Panicking, she rang her mother Carmen, who told her to go back into the hospital.
She was given three antihistamines and sent home.
“By the next morning I couldn’t open my eyes, they were stuck together. The rash had spread,” she said.
She again rang her mother, who made the trip to Sydney and brought her back to Shoalhaven Hospital.
There, doctors made a variety of diagnoses including foot and mouth, chicken pox and measles.
The illness was eventually diagnosed as Stevens-Johnson Syndrome and she was again sent home.
Having trouble breathing and sipping water, she returned to hospital the next day.
“I kept saying I wasn’t feeling right and felt like I was having a reaction to the new medication,” Danika said.
“Thankfully a doctor from ICU was in emergency and saw her and he diagnosed it as toxic epidermal necrolysis [TEN],” Ms Heron said.
TEN is a more severe form of Stevens–Johnson syndrome, with the incidence between 0.4 and 1.3 cases per million each year, where the top layer of skin (the epidermis) detaches from the lower layers of the skin (the dermis) all over the body.
She was transferred by ambulance to Concord Hospital and eventually treated like a burns victim.
“She was placed on an IV of immunoglobulin plasma for two days to try to flush the reaction out of her system, given heavy duty painkillers and wrapped in burns dressings,” her mother said.
“It is like the body being burnt from the inside out.
“It attacks the mucus membranes. She had ulcers and skin peeling everywhere.
“Her lips were full of blisters and ulcers. The rash was all over her. The nurses said it was one of the worse cases they had seen in 13 years.”
Her condition deteriorated and she was placed on a feeding tube with high nutrient mix to help her fight the reaction.
“There is no cure – the victims have to fight it themselves,” Ms Heron said.
“The death rate is something like 45 per cent and there was one day when we said our goodbyes – it was the worse day of my life.

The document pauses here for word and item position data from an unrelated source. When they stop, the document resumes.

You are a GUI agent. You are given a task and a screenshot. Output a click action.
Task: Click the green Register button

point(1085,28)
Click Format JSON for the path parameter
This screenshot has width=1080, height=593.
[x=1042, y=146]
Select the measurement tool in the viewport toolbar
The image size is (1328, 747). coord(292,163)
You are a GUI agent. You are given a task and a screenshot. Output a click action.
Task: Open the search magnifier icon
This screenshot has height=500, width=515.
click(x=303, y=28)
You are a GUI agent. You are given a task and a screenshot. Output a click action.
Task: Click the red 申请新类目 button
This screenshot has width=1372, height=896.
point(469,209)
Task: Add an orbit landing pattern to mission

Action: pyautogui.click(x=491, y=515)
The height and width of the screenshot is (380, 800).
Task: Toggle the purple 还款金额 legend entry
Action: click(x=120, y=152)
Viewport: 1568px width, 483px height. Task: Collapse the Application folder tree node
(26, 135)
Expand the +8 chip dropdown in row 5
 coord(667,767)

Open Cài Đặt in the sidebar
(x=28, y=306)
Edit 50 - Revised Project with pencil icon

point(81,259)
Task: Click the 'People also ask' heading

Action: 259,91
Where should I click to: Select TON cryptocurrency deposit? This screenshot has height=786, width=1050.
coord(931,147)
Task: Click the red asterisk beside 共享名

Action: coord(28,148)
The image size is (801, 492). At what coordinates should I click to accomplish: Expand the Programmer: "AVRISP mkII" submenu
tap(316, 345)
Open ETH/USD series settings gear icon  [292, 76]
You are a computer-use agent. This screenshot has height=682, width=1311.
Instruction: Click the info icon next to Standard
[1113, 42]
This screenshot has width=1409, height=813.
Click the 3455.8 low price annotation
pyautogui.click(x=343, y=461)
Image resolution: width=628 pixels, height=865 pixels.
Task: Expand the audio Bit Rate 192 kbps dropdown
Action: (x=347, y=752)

“Danika was lucky she was young, fit and healthy.”
She spent three weeks in hospital and while she is now home will remain off work for at least another month.
She still suffers side effects, including joint pain, pigmentation changes to her arms and parts of her face and there is still a chance the damage to her eyes may eventually make her go blind.
“I suppose the message I want to get out is if you think something isn’t right, insist something is done,” Danika said.
“You know your body best.
“Who would have thought from one little tablet I could encounter two life-threatening diseases?”